We sat in silence for ten more minutes just watching Hudson play and then Preston stood. “It’s almost time for his morning snack. I’m going to have to cut this short.”
“Oh.” Surprise and disappointment jolted through me at what was obviously a dismissal, and a sudden one at that. I’d hoped he might give me longer than this. But I was still grateful he’d given me any time at all, so I wasn’t going to push it. I no longer had that right.
“I could, uh, watch him here tomorrow if you have to work. We could talk later in the day—maybe dinner?” I held my breath.
“I hired a girl to watch Hudson here while I work.”
“Oh. I . . . I didn’t know.”
“How could you?” The words came out harsh and I understood the resentment behind them. He hates me.
I let out a breath, deciding to sidestep that completely for now. I couldn’t know. I had no idea what had happened in this house since I’d left. I wanted to, though. I wanted to know if Preston was doing any better, I wanted to know if it was allowed to mention Cole’s name, I wanted to know if the sounds of muffled tears still echoed through the house at night. I had been surprised to find him in the diner eating dinner the other night and wondered how much he was getting out now, after a year of barely leaving this house. “Will you let me know when you’re ready to talk?”

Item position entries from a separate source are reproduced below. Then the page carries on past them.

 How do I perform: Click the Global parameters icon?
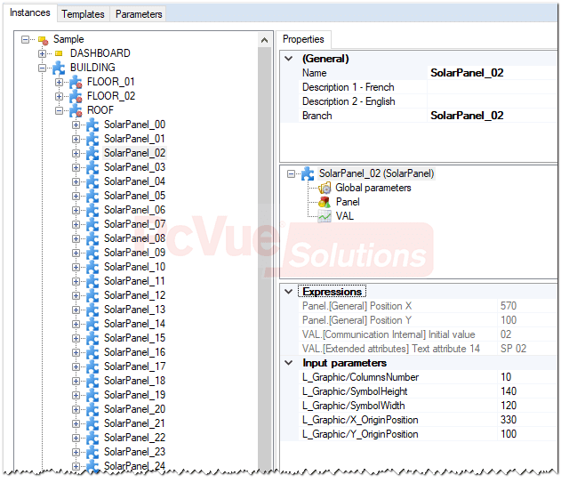click(x=324, y=188)
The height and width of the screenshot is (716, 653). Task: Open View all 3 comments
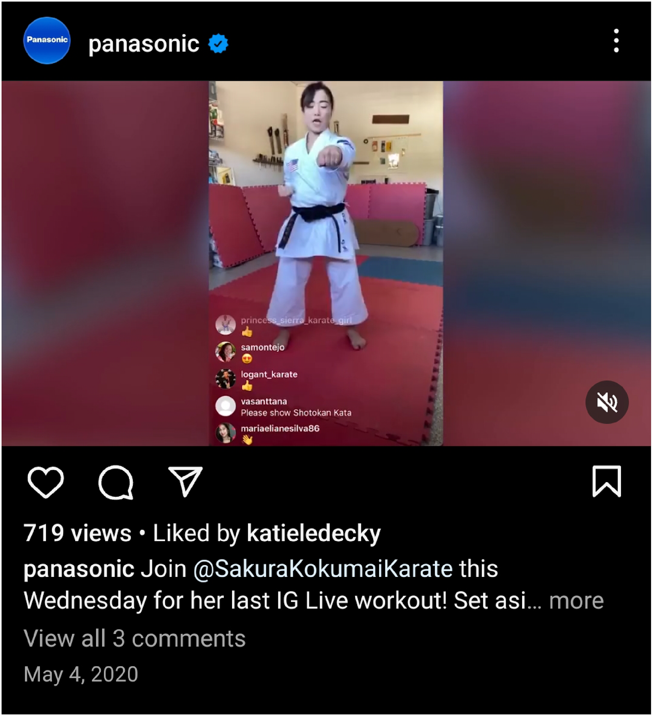point(135,638)
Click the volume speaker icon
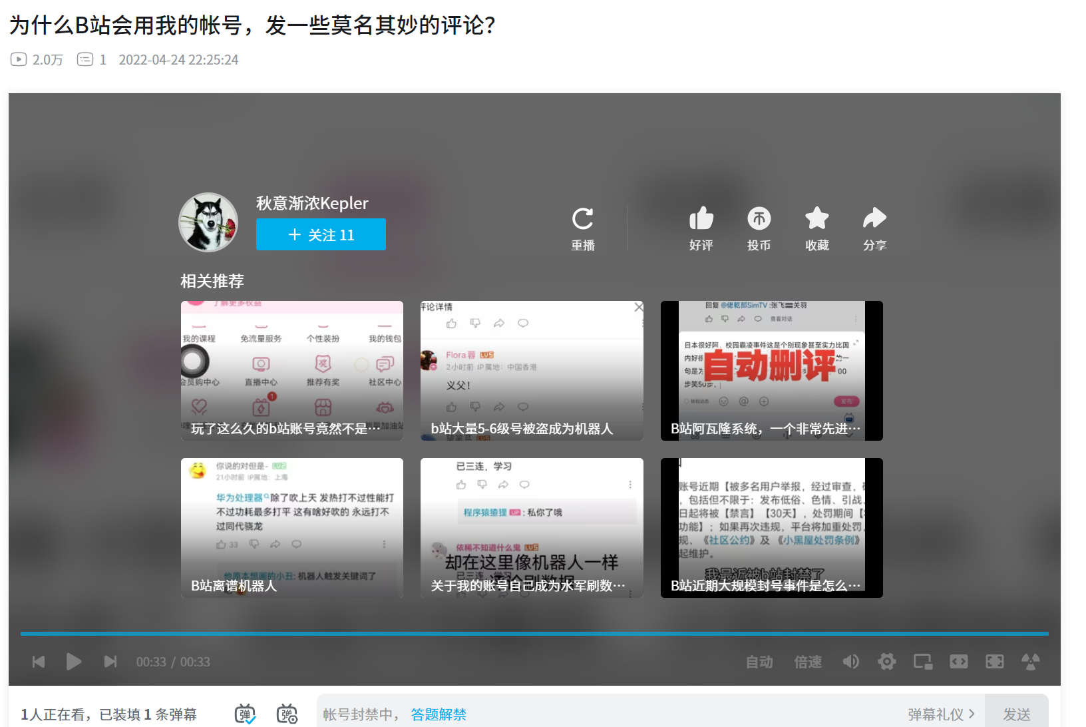 (x=850, y=661)
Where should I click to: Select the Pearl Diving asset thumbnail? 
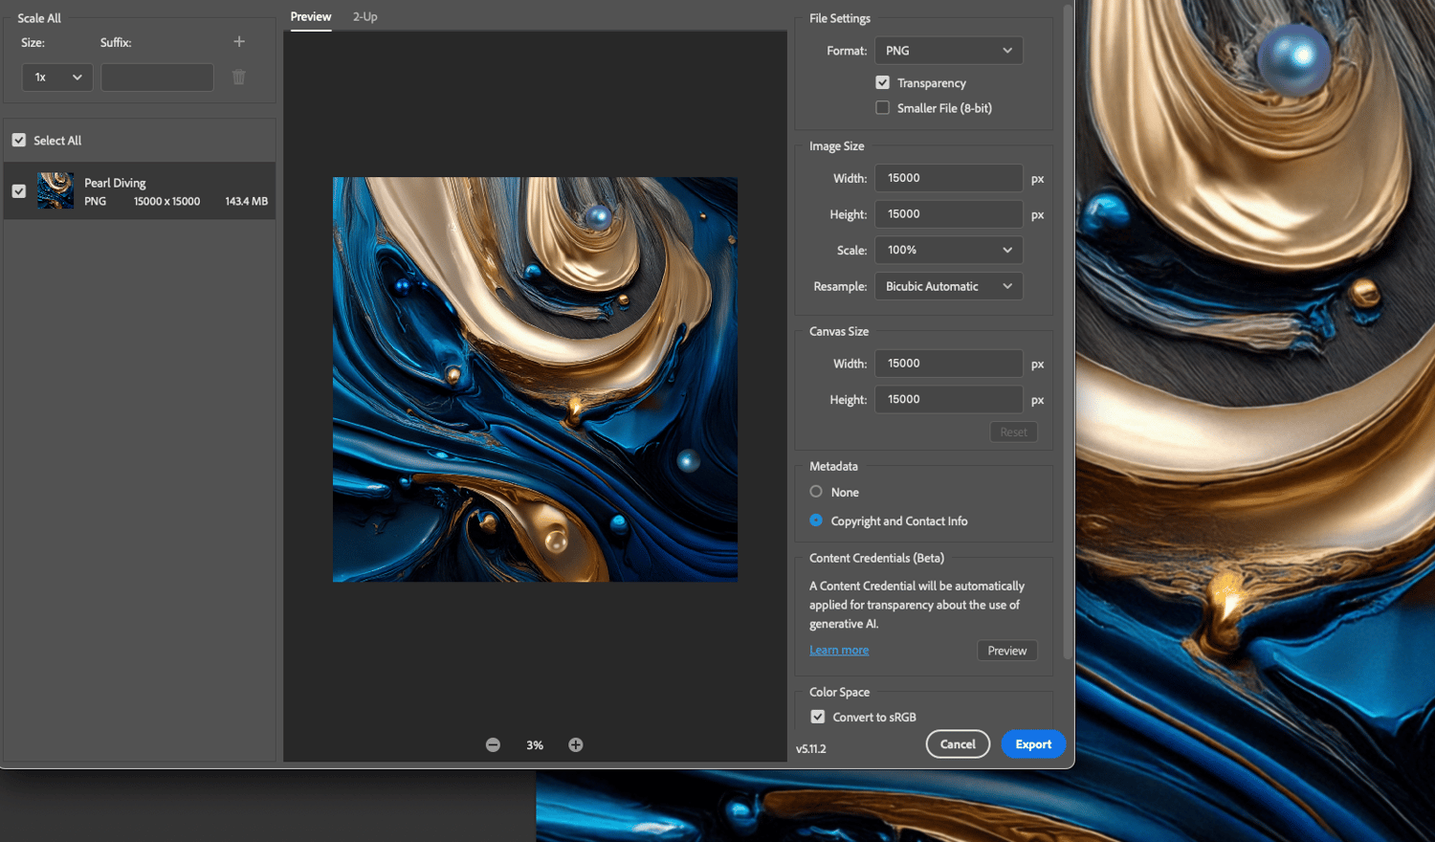click(55, 190)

His jaw ticked but he nodded. “How do I get hold of you?”
“Oh, I’ll have to call you. Or you can use my mother’s landline.”
He stared at me for a moment, and I saw some emotion slip through that blank fa?ade he kept up so well, but too briefly for me to name it. He let out a breath. “Your cell phone is up in my room. I’ll get it for you.”

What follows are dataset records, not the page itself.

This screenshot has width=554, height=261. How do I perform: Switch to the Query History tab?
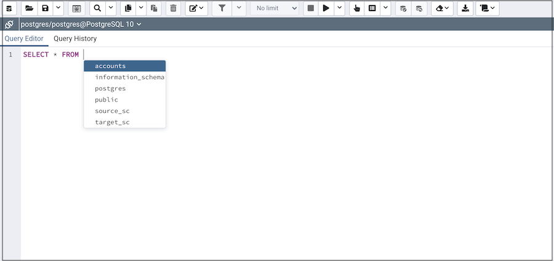click(x=75, y=38)
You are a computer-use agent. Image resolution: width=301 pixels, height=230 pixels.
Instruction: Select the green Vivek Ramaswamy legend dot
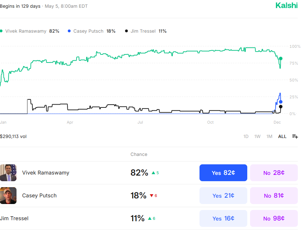point(1,31)
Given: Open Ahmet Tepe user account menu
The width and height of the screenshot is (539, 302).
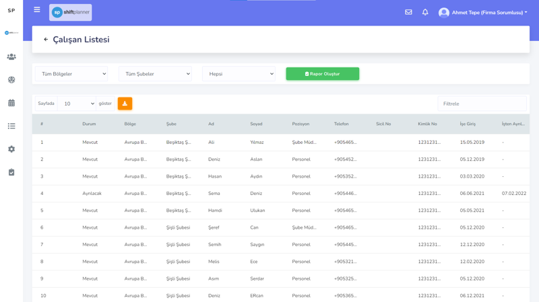Looking at the screenshot, I should point(482,13).
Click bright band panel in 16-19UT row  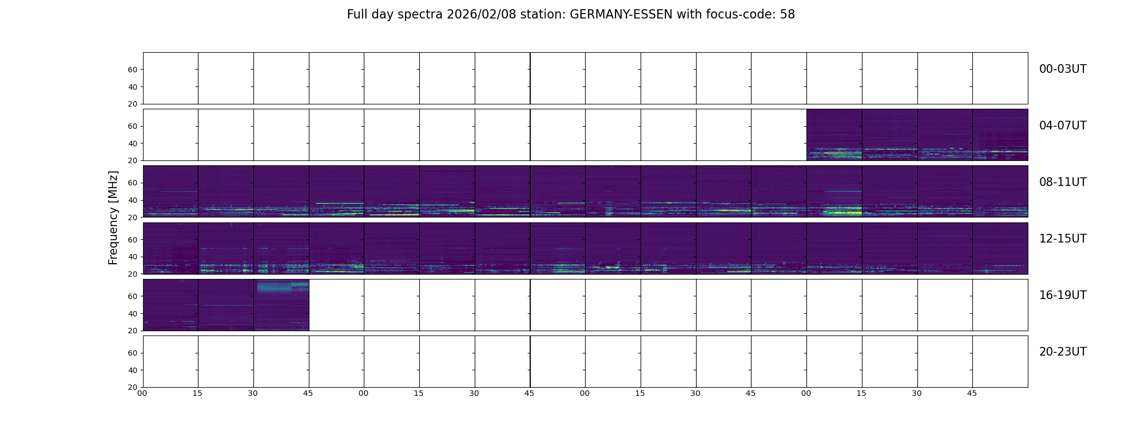coord(281,305)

“You kept paying my cell phone bill?”
He ran a hand through his hair. “Yeah. I have no idea why,” he mumbled almost as if to himself.

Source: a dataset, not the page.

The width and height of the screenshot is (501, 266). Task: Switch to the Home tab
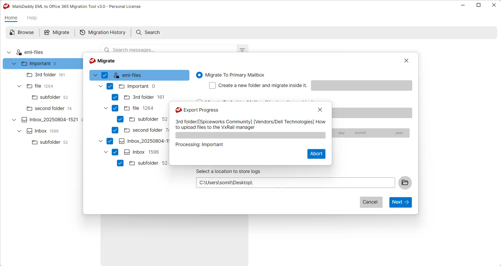(11, 18)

Hudson crawled over to Preston, looking up at me on his way and grinning that four-toothed grin. “Dada,” he said and I sucked in a breath at the sound of the word, of his sweet voice. To me it was his first word because it was the only one I’d ever heard, and I worked to keep the tears at bay.
If Preston noticed my emotion, he didn’t comment. He bent down and picked his son up easily, settling him on his waist. “Hey, buddy. Hungry?”
Hudson babbled something I couldn’t understand. “Okay. We’ll get you some apple juice,” Preston murmured and emotion welled up in me again. I didn’t know if Hudson’s babbles indicated he’d wanted juice or if Preston had merely known he would by the time. I did understand that Hudson must have at least a few sounds and baby gestures that Preston understood and which I would be clueless about.
But I now knew he liked apple juice. I wondered what else he liked, wondered what Preston would give him for a snack and later, for lunch and dinner, felt almost desperate to know what he was eating these days—what were his favorites? Was he good about eating his fruits and vegetables? Of course he must be. Preston would make sure of that.
We walked into the foyer and Preston turned toward the stairs, telling me he’d be right back. I waited by the front door, holding my hands together in front of me, feeling sad and awkward, longing for more time with Hudson but knowing I had no bargaining power whatsoever. I was at Preston’s mercy because my actions had put me in this position.